DATA LISTING »

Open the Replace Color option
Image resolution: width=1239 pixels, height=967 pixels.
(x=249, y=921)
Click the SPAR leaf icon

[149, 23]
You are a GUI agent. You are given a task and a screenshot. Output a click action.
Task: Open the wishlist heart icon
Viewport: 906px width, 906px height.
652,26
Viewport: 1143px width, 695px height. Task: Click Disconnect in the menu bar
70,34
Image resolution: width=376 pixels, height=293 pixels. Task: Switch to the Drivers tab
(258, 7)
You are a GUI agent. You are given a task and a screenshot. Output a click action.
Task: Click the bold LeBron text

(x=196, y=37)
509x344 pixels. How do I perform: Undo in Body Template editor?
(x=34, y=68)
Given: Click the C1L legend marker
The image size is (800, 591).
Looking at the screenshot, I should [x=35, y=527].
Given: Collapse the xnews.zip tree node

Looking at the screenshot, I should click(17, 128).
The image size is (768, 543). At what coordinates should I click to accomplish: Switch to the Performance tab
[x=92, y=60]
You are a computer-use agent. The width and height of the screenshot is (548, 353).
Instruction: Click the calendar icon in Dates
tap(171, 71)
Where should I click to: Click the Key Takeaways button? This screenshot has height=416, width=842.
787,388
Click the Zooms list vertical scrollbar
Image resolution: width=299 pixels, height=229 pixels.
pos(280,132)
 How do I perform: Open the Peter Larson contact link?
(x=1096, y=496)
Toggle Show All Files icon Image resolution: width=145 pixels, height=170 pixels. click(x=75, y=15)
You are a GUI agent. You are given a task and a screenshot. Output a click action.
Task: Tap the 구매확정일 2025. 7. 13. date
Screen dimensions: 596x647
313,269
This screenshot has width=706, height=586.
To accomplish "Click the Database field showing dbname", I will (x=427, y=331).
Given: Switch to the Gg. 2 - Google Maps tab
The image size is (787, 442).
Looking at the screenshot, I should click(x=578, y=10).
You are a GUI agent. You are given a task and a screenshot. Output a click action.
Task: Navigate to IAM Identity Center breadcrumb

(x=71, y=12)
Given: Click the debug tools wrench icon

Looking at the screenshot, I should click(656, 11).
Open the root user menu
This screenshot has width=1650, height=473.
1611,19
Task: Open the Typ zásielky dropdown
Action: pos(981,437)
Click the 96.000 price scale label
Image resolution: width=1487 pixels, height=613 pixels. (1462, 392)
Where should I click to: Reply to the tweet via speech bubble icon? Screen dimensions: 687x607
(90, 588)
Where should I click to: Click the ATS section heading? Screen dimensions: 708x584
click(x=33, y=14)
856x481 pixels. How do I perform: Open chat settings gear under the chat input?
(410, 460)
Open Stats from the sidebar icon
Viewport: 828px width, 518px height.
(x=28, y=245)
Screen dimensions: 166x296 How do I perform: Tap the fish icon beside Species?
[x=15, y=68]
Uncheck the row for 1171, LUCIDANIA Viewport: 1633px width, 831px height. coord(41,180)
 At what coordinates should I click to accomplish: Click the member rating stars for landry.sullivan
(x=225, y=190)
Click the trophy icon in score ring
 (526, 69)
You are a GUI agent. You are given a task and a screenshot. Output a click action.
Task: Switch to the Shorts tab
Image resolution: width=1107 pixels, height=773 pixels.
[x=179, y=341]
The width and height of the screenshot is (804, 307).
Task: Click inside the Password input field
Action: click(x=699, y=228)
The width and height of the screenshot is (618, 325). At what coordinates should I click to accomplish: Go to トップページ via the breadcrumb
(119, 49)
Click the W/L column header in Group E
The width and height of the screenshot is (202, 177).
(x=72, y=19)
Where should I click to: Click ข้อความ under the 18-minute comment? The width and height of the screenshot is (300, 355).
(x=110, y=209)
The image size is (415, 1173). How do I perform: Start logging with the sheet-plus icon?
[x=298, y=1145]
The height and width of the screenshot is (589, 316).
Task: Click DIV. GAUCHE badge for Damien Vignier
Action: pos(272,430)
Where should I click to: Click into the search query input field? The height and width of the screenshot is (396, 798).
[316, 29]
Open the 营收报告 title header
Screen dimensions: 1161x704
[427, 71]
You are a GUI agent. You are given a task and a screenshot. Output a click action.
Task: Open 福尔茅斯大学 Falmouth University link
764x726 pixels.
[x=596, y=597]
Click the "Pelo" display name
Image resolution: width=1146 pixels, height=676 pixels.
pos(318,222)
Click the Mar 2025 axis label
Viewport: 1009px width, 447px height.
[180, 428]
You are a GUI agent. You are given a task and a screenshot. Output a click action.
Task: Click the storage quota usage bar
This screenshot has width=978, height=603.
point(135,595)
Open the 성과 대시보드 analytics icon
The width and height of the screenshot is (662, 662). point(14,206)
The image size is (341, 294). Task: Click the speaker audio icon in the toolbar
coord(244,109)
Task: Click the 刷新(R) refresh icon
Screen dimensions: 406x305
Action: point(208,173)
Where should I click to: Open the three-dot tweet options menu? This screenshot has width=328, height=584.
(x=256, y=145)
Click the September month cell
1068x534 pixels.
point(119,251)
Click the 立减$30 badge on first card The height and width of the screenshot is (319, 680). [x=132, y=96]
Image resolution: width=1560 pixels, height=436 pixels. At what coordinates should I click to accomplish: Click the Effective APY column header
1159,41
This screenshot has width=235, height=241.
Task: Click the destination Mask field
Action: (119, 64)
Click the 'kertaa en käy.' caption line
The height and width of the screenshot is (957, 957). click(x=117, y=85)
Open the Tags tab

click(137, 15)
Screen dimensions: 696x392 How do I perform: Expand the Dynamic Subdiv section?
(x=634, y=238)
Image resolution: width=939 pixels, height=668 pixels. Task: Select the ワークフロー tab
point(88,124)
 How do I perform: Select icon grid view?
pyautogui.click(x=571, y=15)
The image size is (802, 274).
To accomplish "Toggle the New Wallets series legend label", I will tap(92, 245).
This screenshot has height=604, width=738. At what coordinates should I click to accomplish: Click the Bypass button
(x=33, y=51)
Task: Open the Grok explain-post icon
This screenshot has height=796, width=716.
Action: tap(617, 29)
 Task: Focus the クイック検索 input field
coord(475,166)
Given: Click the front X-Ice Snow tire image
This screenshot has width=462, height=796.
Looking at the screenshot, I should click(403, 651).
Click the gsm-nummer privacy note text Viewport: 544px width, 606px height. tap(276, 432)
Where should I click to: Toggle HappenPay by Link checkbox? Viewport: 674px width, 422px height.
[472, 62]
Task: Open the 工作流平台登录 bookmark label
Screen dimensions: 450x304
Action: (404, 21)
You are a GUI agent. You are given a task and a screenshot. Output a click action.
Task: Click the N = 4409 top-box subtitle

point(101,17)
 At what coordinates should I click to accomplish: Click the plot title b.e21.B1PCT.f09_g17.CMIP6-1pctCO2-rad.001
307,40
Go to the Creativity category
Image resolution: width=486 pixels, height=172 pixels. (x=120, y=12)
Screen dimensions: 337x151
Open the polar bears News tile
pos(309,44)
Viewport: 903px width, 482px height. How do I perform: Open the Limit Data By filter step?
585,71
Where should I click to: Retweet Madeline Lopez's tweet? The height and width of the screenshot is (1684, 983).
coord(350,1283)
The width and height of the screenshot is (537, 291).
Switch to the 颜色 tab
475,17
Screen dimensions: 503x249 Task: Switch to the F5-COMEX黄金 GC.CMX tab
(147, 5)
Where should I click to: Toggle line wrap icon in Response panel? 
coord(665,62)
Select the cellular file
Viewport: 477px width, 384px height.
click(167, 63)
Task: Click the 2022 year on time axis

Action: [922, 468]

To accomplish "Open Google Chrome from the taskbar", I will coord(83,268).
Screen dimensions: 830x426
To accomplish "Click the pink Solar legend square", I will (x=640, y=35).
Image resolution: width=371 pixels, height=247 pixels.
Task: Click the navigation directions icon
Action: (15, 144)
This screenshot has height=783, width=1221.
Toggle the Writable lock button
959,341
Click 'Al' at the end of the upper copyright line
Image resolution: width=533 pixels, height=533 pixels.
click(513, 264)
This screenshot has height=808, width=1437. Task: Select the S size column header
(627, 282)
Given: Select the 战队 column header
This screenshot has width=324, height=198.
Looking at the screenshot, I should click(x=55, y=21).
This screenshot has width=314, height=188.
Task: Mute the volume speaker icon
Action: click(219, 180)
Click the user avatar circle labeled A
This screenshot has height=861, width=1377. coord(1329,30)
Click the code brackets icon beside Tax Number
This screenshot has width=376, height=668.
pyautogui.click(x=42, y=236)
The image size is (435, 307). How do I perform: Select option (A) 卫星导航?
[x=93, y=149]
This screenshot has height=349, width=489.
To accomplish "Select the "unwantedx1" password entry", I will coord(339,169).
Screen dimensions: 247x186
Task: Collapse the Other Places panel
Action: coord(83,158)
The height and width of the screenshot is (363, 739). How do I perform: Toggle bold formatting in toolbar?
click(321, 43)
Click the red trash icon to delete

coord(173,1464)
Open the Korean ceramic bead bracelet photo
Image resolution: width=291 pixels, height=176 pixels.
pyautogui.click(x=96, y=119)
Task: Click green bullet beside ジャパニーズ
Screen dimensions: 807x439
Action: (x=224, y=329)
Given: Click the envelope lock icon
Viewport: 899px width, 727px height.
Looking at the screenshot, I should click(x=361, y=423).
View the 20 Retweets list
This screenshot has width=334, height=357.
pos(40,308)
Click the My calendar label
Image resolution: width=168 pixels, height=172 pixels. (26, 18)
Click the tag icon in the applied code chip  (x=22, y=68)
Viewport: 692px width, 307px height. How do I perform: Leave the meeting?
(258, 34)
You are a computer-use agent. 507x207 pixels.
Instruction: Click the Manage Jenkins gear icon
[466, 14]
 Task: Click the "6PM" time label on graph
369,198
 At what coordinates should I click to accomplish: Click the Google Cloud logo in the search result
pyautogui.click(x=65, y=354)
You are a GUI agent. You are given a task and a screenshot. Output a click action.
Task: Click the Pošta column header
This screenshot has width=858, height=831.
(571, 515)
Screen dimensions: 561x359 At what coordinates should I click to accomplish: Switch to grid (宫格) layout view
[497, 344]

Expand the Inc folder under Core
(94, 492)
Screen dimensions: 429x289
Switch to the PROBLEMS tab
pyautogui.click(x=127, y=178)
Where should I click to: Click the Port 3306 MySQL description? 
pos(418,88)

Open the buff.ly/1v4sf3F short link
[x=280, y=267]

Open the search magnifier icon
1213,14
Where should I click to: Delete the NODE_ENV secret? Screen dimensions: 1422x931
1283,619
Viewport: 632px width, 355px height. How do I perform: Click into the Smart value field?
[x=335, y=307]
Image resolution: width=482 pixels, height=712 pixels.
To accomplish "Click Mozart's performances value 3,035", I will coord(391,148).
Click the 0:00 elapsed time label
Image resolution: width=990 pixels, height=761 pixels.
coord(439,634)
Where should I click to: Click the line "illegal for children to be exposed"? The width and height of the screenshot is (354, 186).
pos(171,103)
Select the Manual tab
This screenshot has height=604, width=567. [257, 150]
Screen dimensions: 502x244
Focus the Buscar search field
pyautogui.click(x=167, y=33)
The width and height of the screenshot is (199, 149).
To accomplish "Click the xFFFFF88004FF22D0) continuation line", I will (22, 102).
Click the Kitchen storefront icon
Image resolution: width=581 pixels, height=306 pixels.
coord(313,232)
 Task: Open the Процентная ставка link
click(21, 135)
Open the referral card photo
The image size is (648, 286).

WORK ORDER » Could you output the lines above, exactly as written, from the one containing "Image resolution: width=482" through the last, with both ends included and no others?

SOLUTION TO THE EXERCISE »
Image resolution: width=482 pixels, height=712 pixels.
To accomplish "Click Mozart's performances value 3,035", I will coord(391,148).
Click the 0:00 elapsed time label
Image resolution: width=990 pixels, height=761 pixels.
coord(439,634)
Where should I click to: Click the line "illegal for children to be exposed"? The width and height of the screenshot is (354, 186).
pos(171,103)
Select the Manual tab
This screenshot has height=604, width=567. [257, 150]
Screen dimensions: 502x244
Focus the Buscar search field
pyautogui.click(x=167, y=33)
The width and height of the screenshot is (199, 149).
To accomplish "Click the xFFFFF88004FF22D0) continuation line", I will (22, 102).
Click the Kitchen storefront icon
Image resolution: width=581 pixels, height=306 pixels.
coord(313,232)
 Task: Open the Процентная ставка link
click(21, 135)
Open the referral card photo
The image size is (648, 286).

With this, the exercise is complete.